Israels Außen- und Sicherheitspolitik stellt ein unerschöpfliches Reservoir zur Illustration der These von der „Torheit der Regierenden“ (Barbara Tuchman) dar. Zwei Jahre nach dem Golfkrieg ist der gegenwärtige israelische Premier drauf und dran, den gleichen Fehler zu begehen wie seine Vorgänger nach dem Sechstagekrieg. Mochte Golda Meir damals nicht einsehen, daß es Palästinenser tatsächlich gibt und Moshe Dayan auf einen Anruf aus Amman wartet, so vertraut Jitzhak Rabin heute ungebrochen auf eine „Politik der harten Hand“. Wie 1967 erweisen sich die israelischen Staatsführer auch heute als Gefangene ihres Sicherheitsdenkens.

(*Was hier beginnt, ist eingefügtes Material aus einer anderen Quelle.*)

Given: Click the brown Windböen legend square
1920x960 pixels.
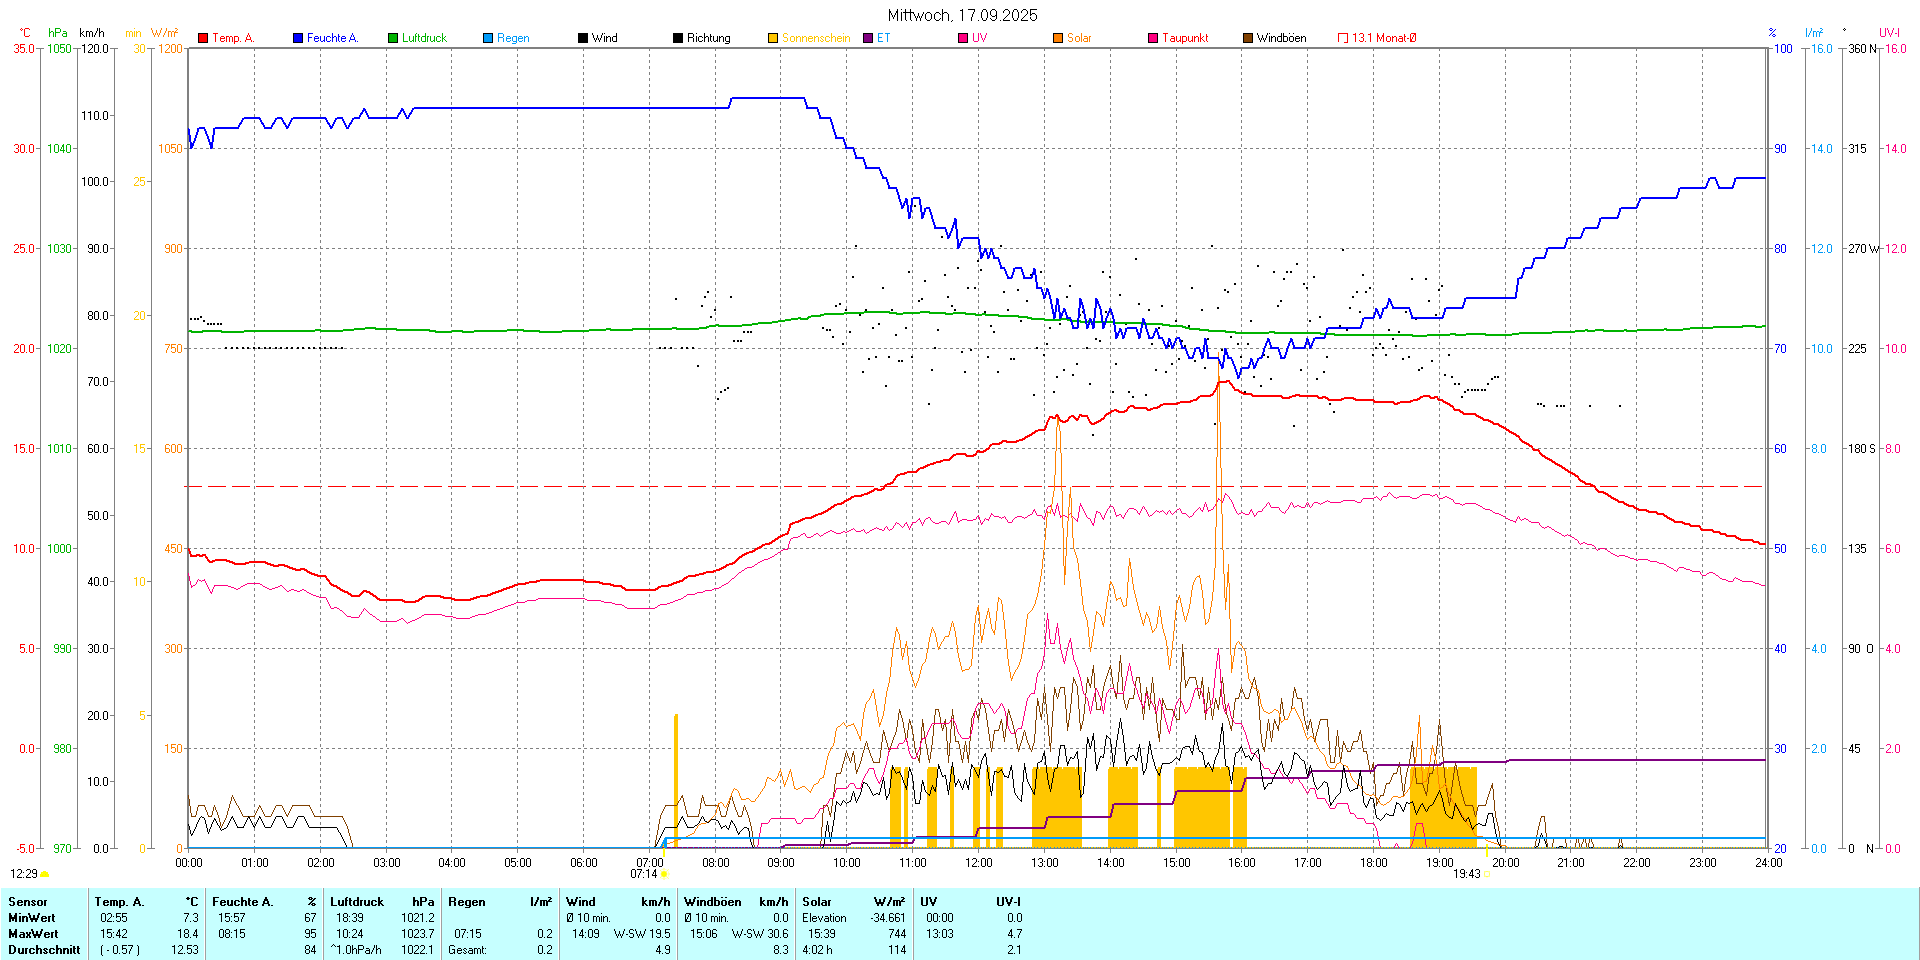Looking at the screenshot, I should 1248,38.
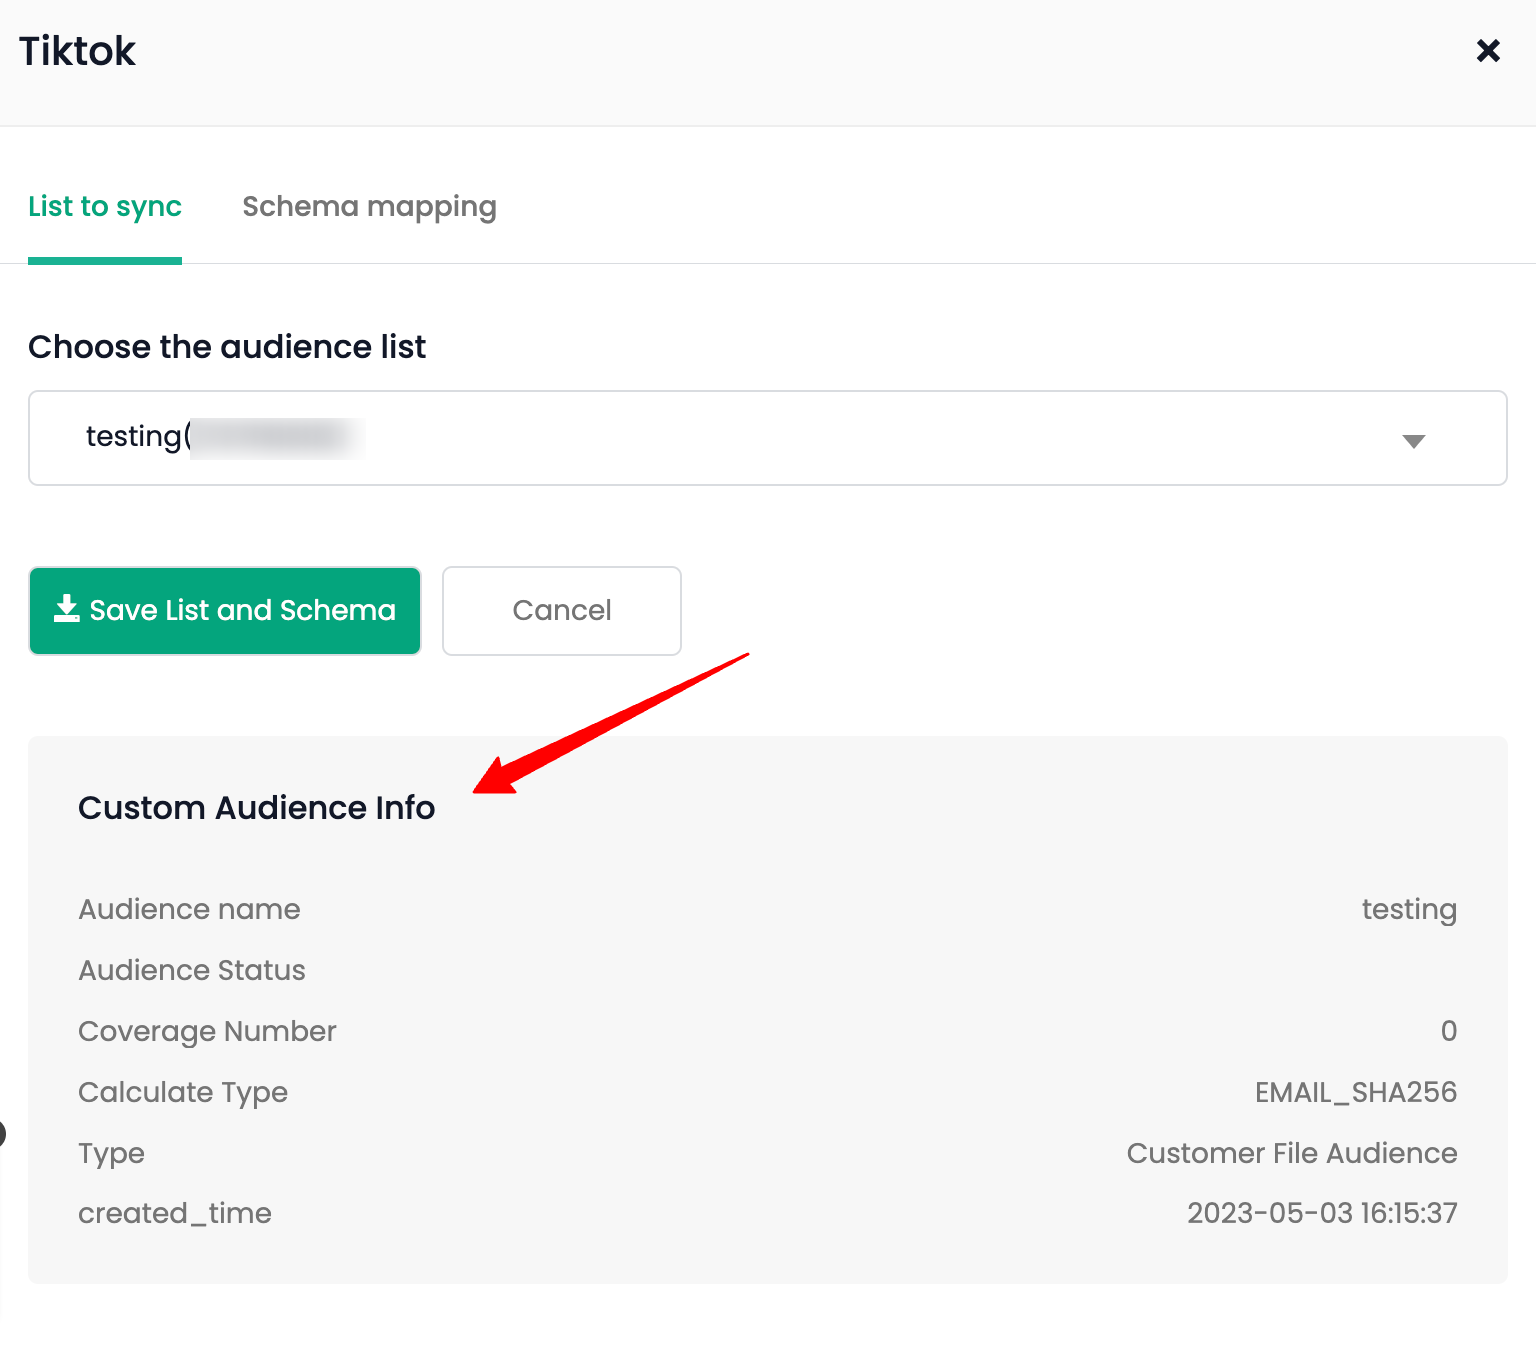This screenshot has width=1536, height=1368.
Task: Click the Audience Status label
Action: point(192,970)
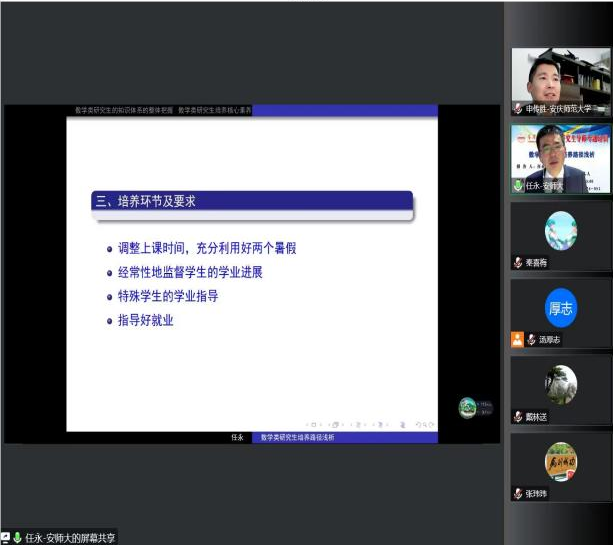Viewport: 613px width, 545px height.
Task: Click the slide header section 数学类研究生培养核心素养
Action: click(215, 110)
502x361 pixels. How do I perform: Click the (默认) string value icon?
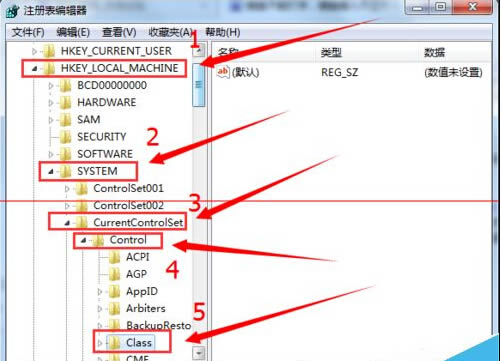[x=223, y=72]
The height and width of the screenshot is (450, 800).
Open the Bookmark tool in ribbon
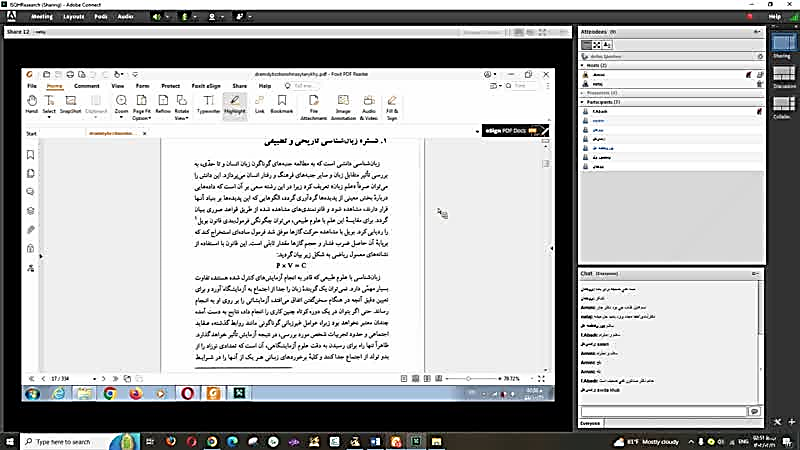coord(282,104)
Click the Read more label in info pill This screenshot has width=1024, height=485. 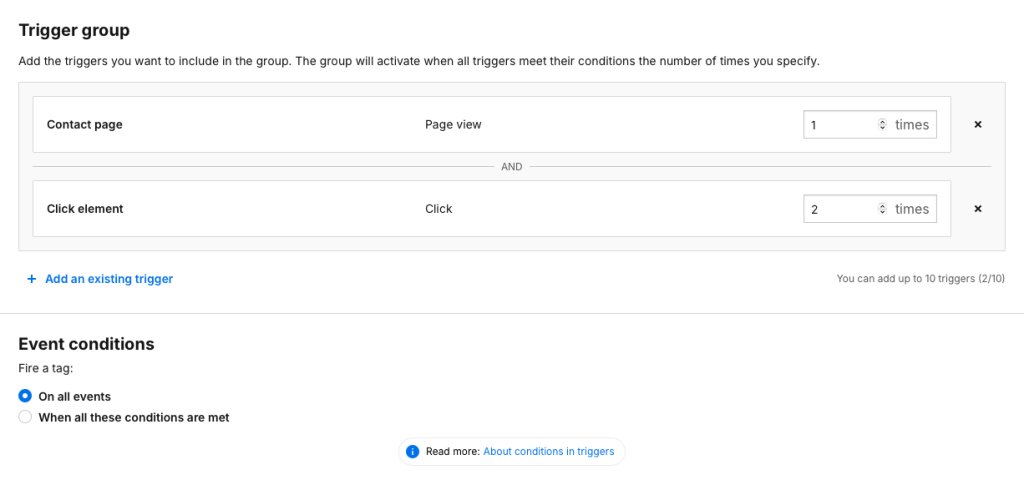point(453,451)
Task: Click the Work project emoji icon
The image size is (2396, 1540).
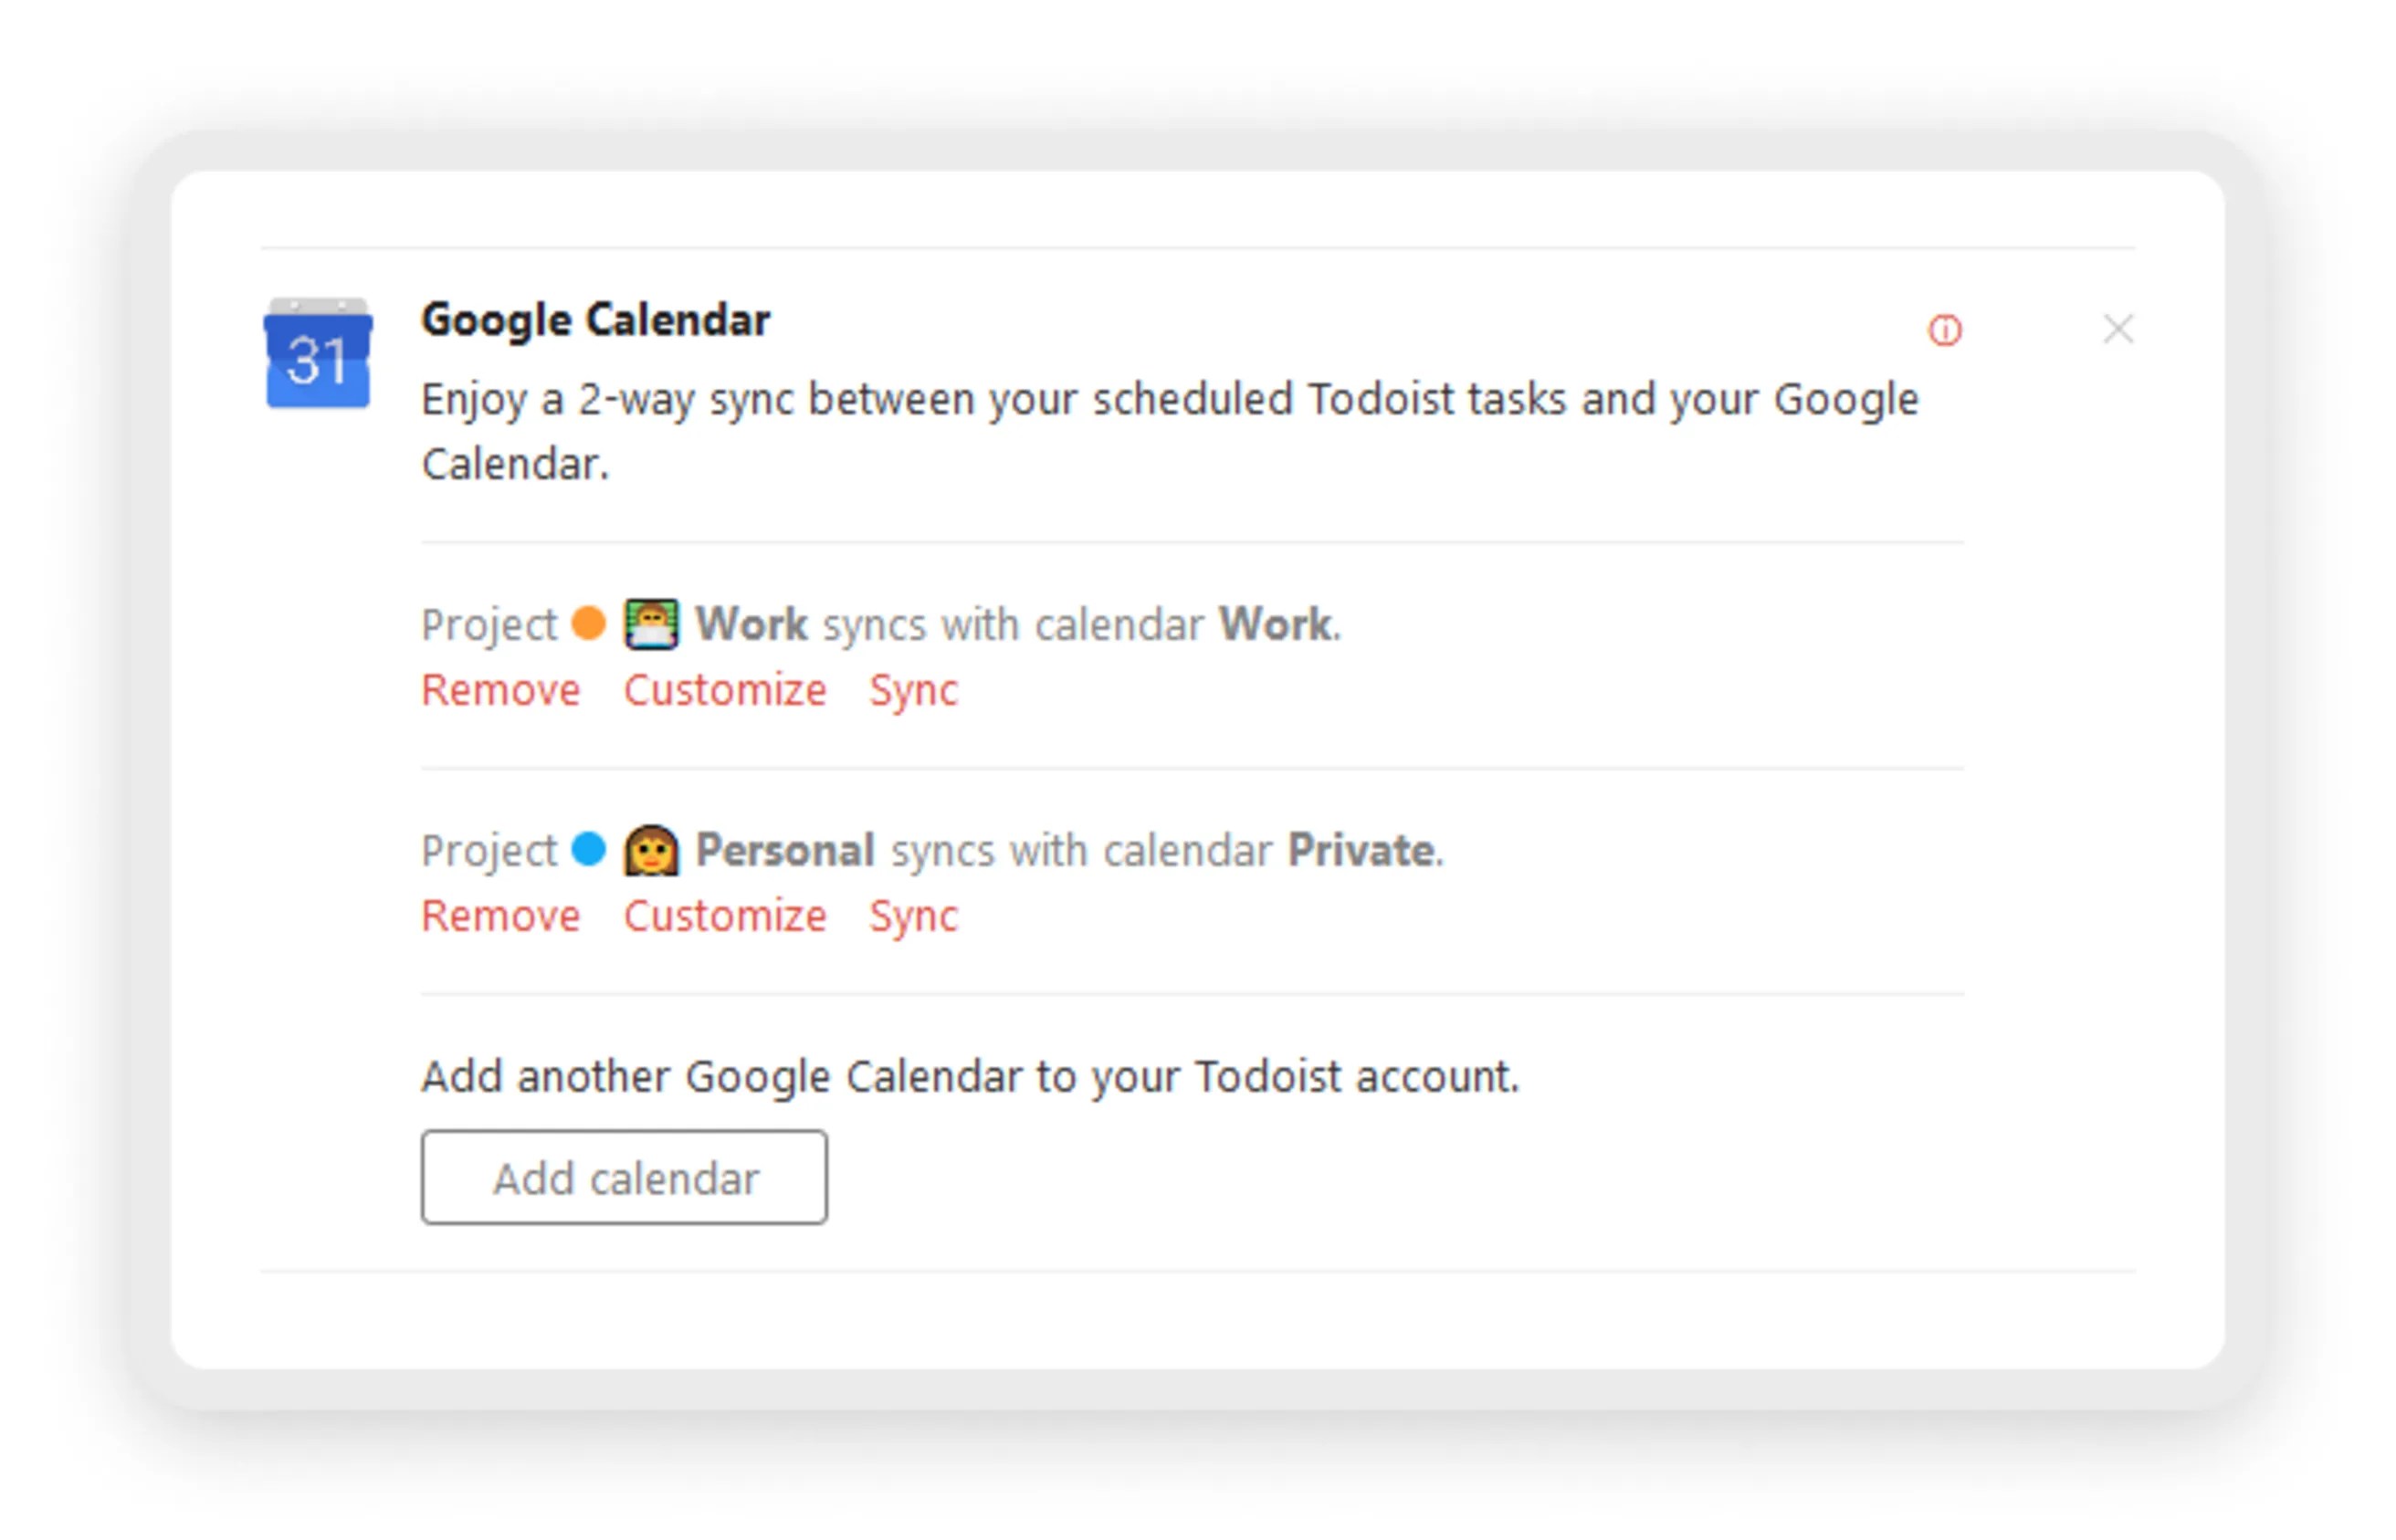Action: (x=651, y=624)
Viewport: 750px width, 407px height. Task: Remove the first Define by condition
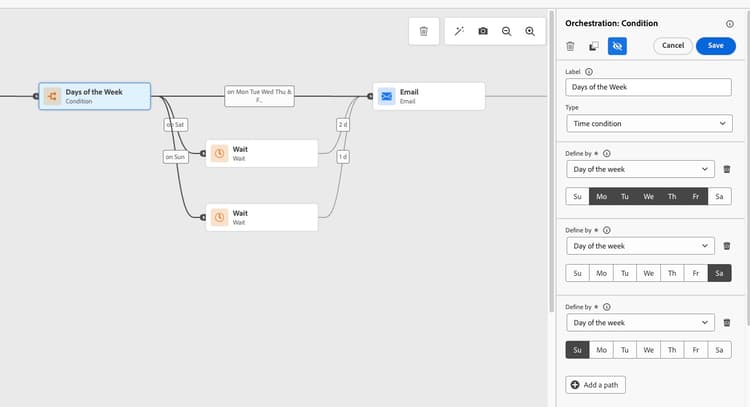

So verständlich es ist, daß kein israelischer Ministerpräsident sich nachsagen lassen will, er ließe ungestraft Terror zu, so töricht sind die jeweils angedrohten oder auch exekutierten Repressalien. Die überhastet beschlossene Deportation von 400, der Kontakte zur fundamentalistischen Hamasbewegung verdächtigen Männern eskalierte die Wut unter den Palästinensern, die bald 25 Jahre, ohnmächtig und ohne jede Hoffnung unter einer drückenden Besatzung leben müssen. Der vermeintlich geschickte Schachzug, PLO und Hamas gegeneinander auszuspielen, und so die PLO zu noch mehr Konzessionen zu drängen, mußte scheitern. Statt dessen breitet sich in den besetzten Gebieten, aber auch unter israelischen Arabern das aus, was der Analytiker der algerischen Revolution, Franz Fanon, an den „Verdammten dieser Erde“, an allen Kolonialisierten feststellte: ein tiefes Gefühl der Erniedrigung, das sich oft genug nur noch im Amoklauf entladen kann. Auf diesen tödlichen Haß, der unerwartet in den Alltag einbricht, mit weiteren Repressalien, mit Abriegelung oder Arbeitsverbot zu reagieren, täuscht Stärke und Sicherheit nur vor. Jede weitere Repressalie steigert den Haß, jede Abriegelung des Westjordanlandes führt der Weltöffentlichkeit vor Augen, daß Israel alleine mit dieser Bürde nicht fertig wird, das Westjordanland nicht zu Israel gehört.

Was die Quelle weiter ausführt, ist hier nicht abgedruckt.